Michael Jackson regressa ao centro da atenção mediática com a divulgação de gravações de áudio inéditas, agora integradas no documentário “The Trial”. O material foi revelado pelo “New York Post”, que falou em “gravações impactantes”, numa altura em que o legado do artista continua a dividir opiniões mais de 15 anos após a sua morte.

Os áudios foram gravados em 1999, durante conversas privadas entre o cantor e o rabino Shmuley Boteach, a quem Michael Jackson procurou como conselheiro espiritual. As entrevistas sonoras atravessam os quatro episódios da série e permitem ouvir o artista falar de forma direta sobre emoções, relações pessoais e a sua ligação às crianças.

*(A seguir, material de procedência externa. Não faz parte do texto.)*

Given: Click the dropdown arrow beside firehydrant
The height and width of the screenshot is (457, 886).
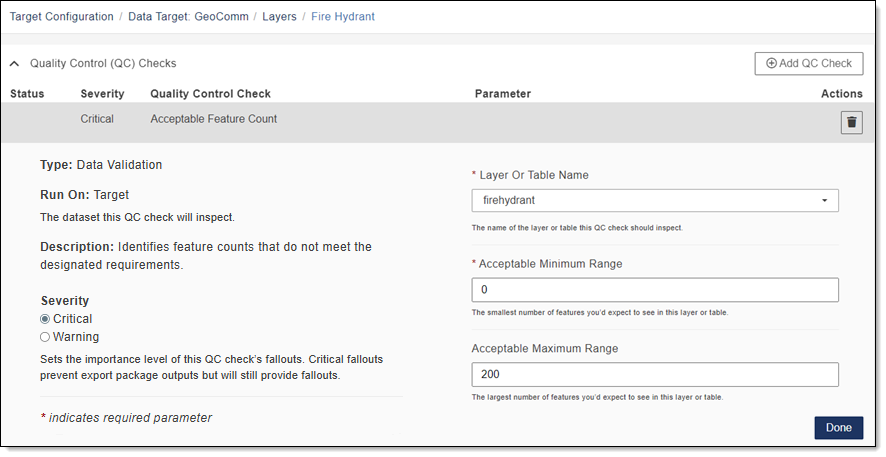Looking at the screenshot, I should 824,200.

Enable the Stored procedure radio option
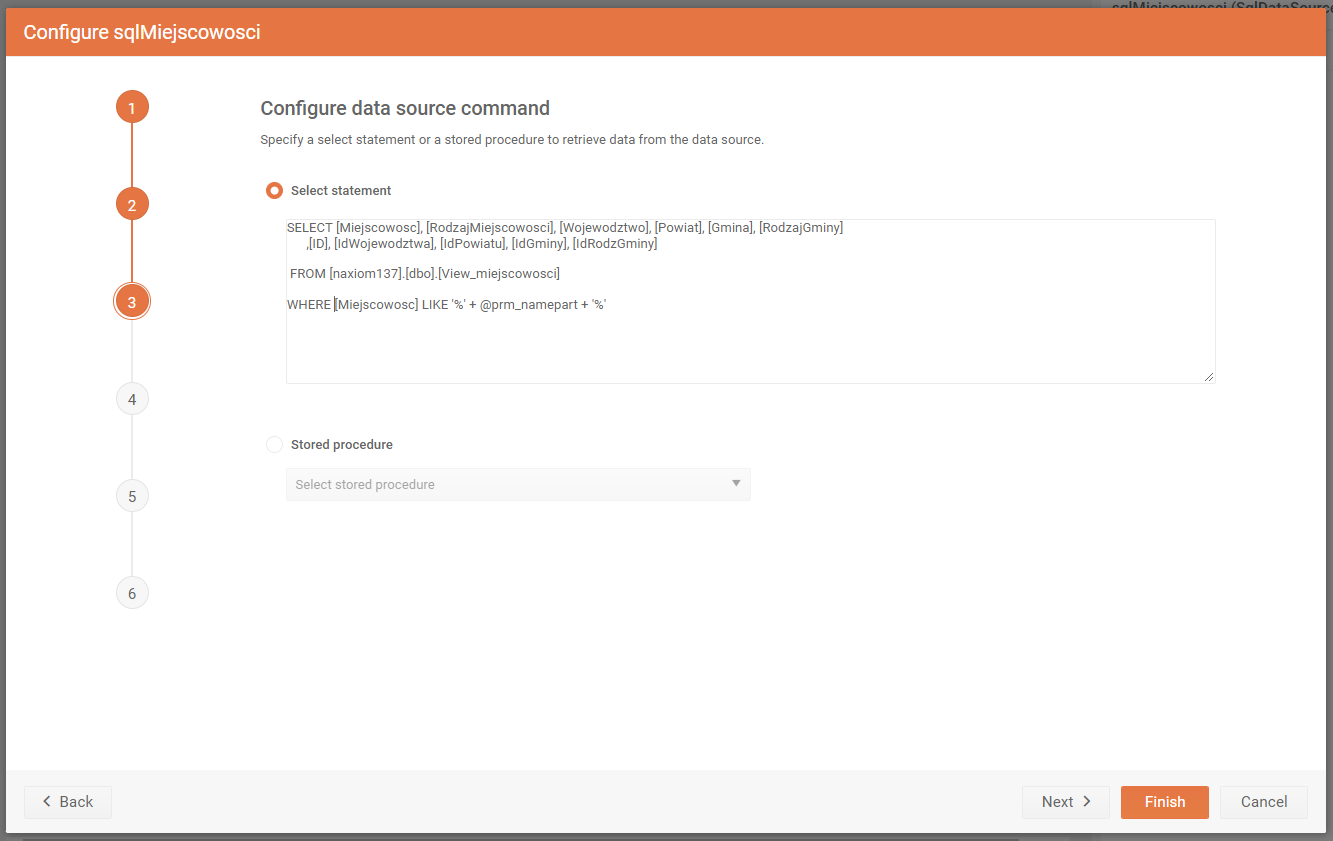[x=274, y=445]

Num dos momentos mais perturbadores, o cantor afirma: “Se me dissesses agora mesmo que nunca poderia voltar a ver uma criança, suicidava-me”. Em outros excertos, refere que “os meninos” só querem tocar-lhe e abraçar-lhe e que acabam “por se apaixonar” pela sua personalidade.

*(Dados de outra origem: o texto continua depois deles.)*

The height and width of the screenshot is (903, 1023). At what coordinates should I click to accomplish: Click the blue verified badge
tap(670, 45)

De acordo com a “Deadline” as gravações inéditas vão muito além dos excertos já tornados públicos e são usadas como fio narrativo para aprofundar o retrato psicológico do artista, numa fase anterior ao processo judicial que viria a marcar a sua carreira.

Um passado que continua a levantar questões

O lançamento de “The Trial” surge num contexto marcado por documentários anteriores que abordaram as acusações feitas a Michael Jackson. Em 2019, “Leaving Neverland”, emitido pela HBO e distinguido com um Emmy, reuniu os testemunhos de Wade Robson e James Safechuck, que acusaram o cantor de abusos sexuais quando eram menores.

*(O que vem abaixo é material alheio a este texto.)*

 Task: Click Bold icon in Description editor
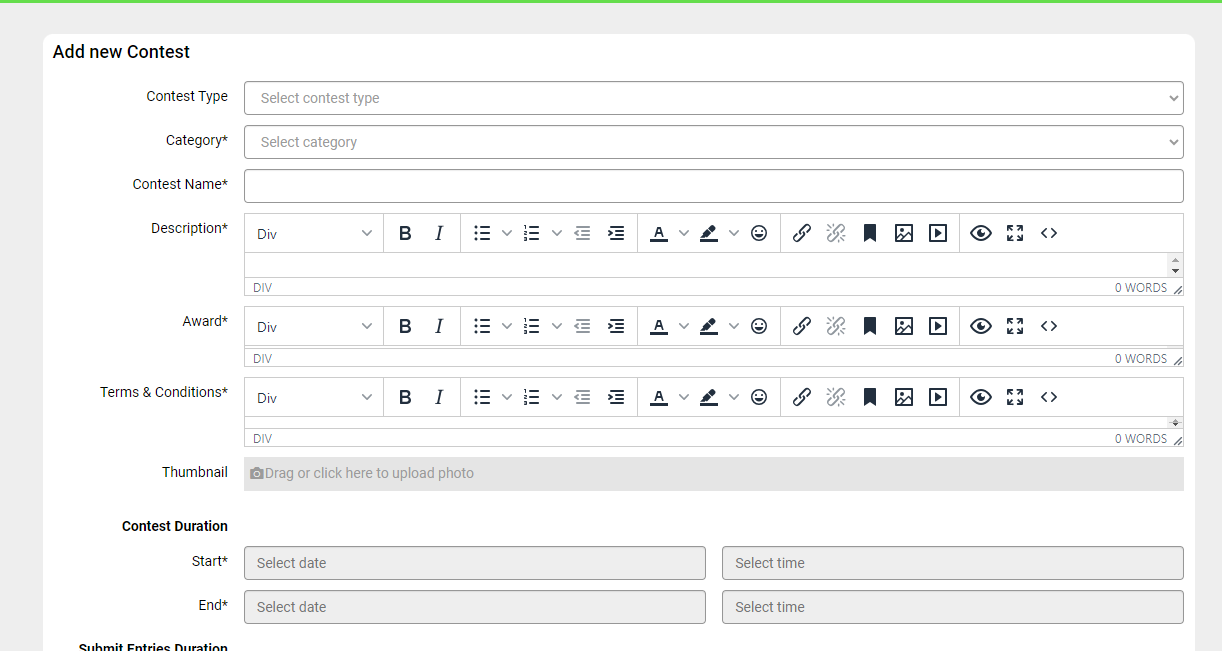pos(405,233)
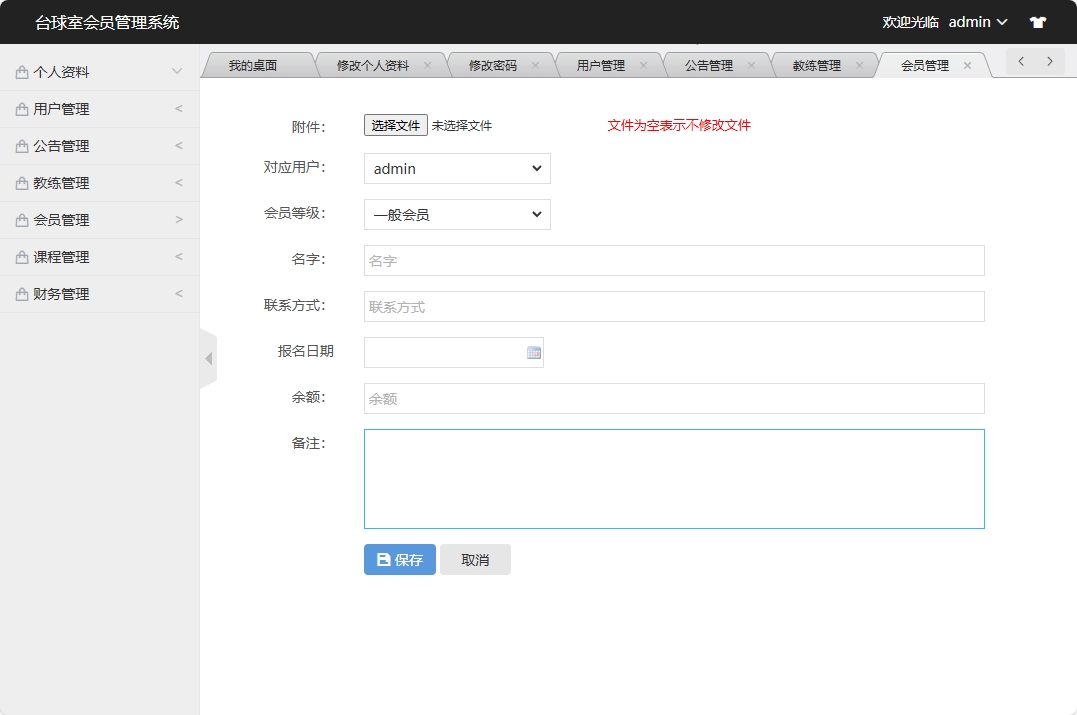
Task: Click the calendar icon beside 报名日期
Action: click(534, 351)
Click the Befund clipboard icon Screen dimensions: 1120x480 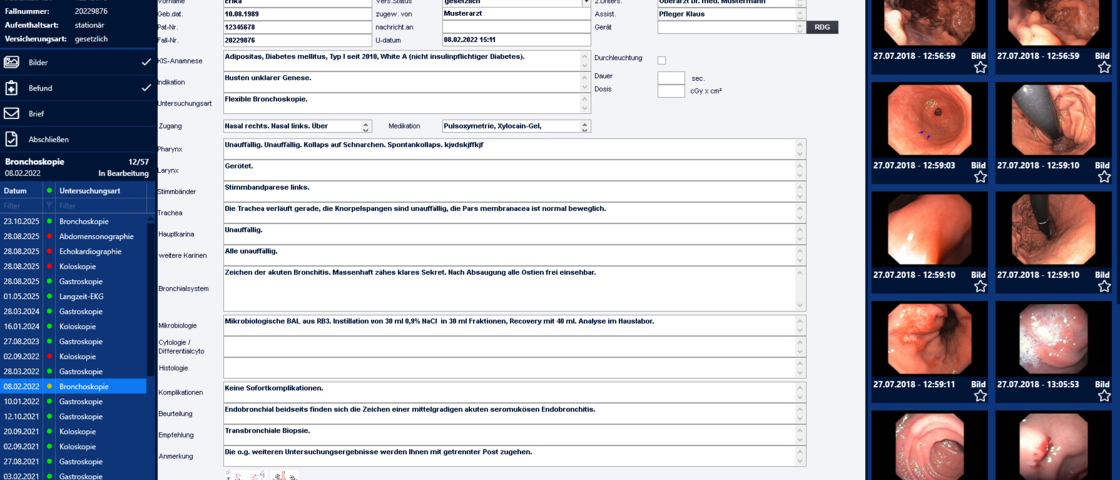point(12,88)
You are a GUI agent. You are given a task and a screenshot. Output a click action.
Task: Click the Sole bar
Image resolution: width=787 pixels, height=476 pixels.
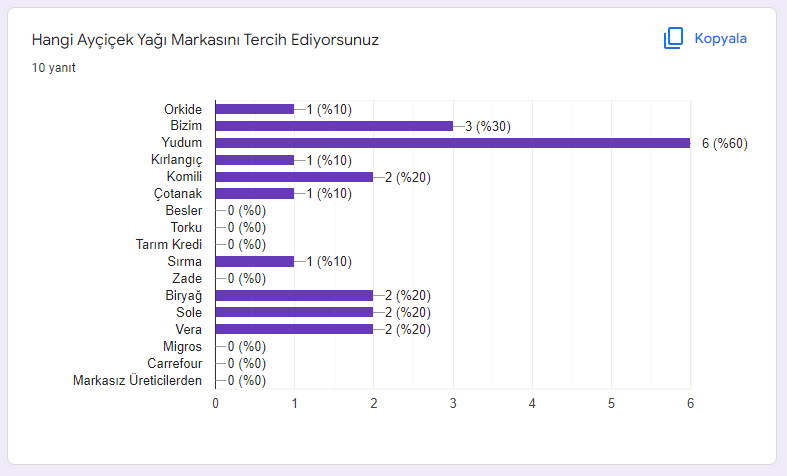coord(294,312)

Seis anos depois, ambos voltaram ao tema em “Leaving Neverland 2: Surviving Michael Jackson”, refletindo sobre o impacto pessoal e judicial dessas denúncias. A nova série junta-se assim a um conjunto de produções que voltam a escrutinar a vida privada do artista.

“The Trial” revisita também o julgamento de 2005, realizado na Califórnia, em que Michael Jackson foi acusado de abusos sexuais a Gavin Arvizo, então com 13 anos. Em tribunal, Arvizo e o irmão relataram que o cantor lhes terá dado álcool, mostrado pornografia e feito insinuações sexuais na propriedade de Neverland. Jackson acabaria absolvido de todas as acusações nesse mesmo verão.

A produção inclui entrevistas com várias pessoas próximas do artista, entre elas um antigo advogado de defesa, ouvido no trailer a afirmar: “Todas as acusações contra Michael foram uma estafa”. O documentário apresenta ainda arquivos inéditos e conversas com figuras que nunca tinham falado publicamente.

Uma fonte que escutou as gravações afirmou ao “New York Post” que “há algo extremamente invulgar e arrepiante na fascinação de Michael Jackson por crianças, especialmente por aquelas que não são suas”. Para essa mesma fonte, ouvir o cantor falar desta forma “levanta muitas questões sobre a sua saúde mental, o seu pensamento e, infelizmente, as suas intenções”.

Tom Anstiss, produtor executivo de “The Trial”, sublinha que “as gravações inéditas oferecem uma janela excecional e privilegiada para a psique e a alma de Michael Jackson”, descrevendo-as como “emotivas e muito reais”, com momentos em que o artista surge “à beira das lágrimas”.